This piece does two things. It explains the mechanism, why an orthogonalization step at read time could possibly help a memory matrix retrieve better. Then it checks the claim: every citation, benchmark, and code artifact the note leans on, against the primary literature and the public repository. The short version is that the sourcing is clean and the result is real, but narrow, and the author is refreshingly upfront about the narrowness.
Why this matters: If a cheap, training-time-only tweak can close part of the recall gap between recurrent models and attention, it matters most in the regimes where attention is unaffordable: very long sequences, on-device inference, and long-horizon reinforcement learning where a world model has to remember across thousands of steps. That is a big "if," and the honest scope of this result is exactly what decides whether the "if" holds.
TL;DR
- The mLSTM stores its memory as a full matrix, updated by an outer-product ("covariance") rule, and reads from it by multiplying the matrix with a query. It is currently the strongest recurrent variant on associative recall.
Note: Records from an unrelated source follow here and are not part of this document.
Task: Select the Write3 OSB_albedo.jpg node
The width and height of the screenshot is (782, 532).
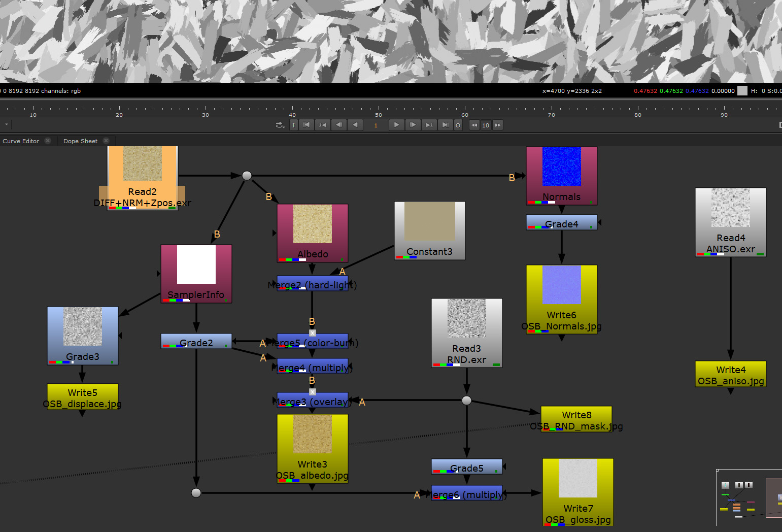Action: click(313, 448)

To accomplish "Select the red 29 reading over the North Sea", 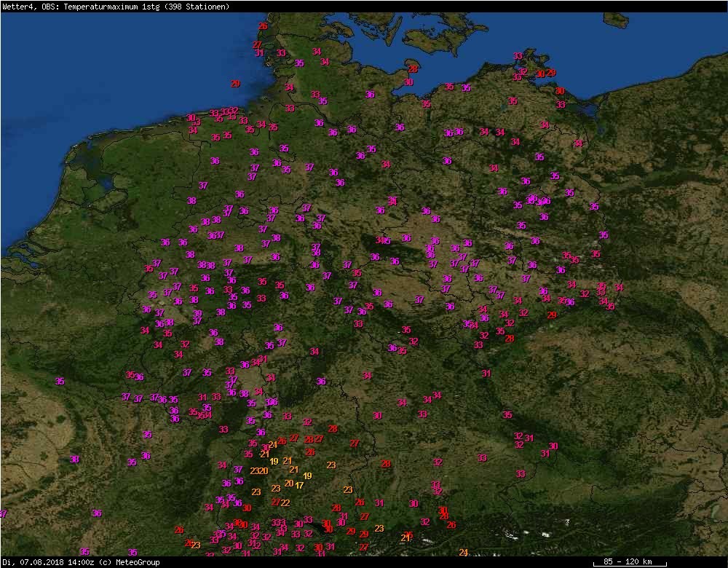I will (235, 84).
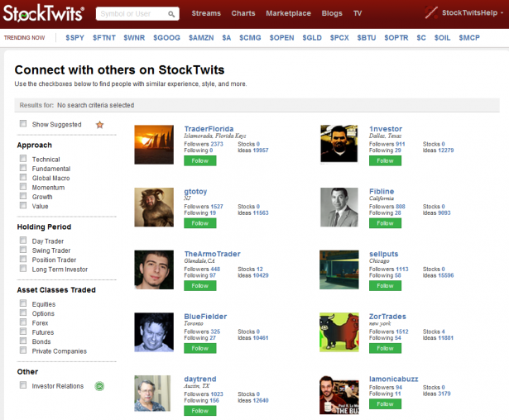
Task: Click the green Investor Relations badge icon
Action: tap(99, 386)

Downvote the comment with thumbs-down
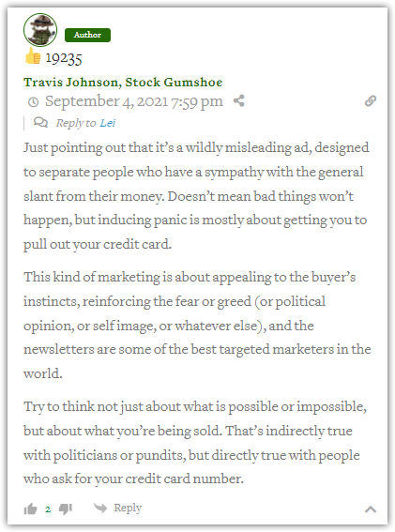pyautogui.click(x=66, y=509)

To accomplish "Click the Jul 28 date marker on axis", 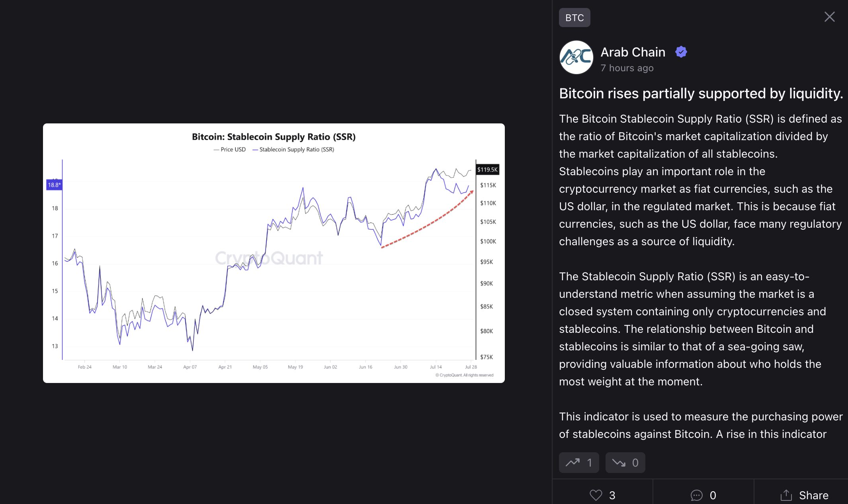I will point(471,367).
- The intervention: before the read, replace the memory matrix \(C\) with its nearest orthogonal matrix \(\mathrm{Ortho}(C)\), computed by five Newton-Schulz iterations. Gradients flow through the step, but the raw \(C\) is what gets carried to the next timestep. Only reads are orthogonalized.
- The motivation is an analogy to Muon: orthogonalization flattens the singular-value spectrum, so weak directions stop being drowned out by dominant ones. In a memory matrix that means rare stored associations get a fairer hearing at retrieval.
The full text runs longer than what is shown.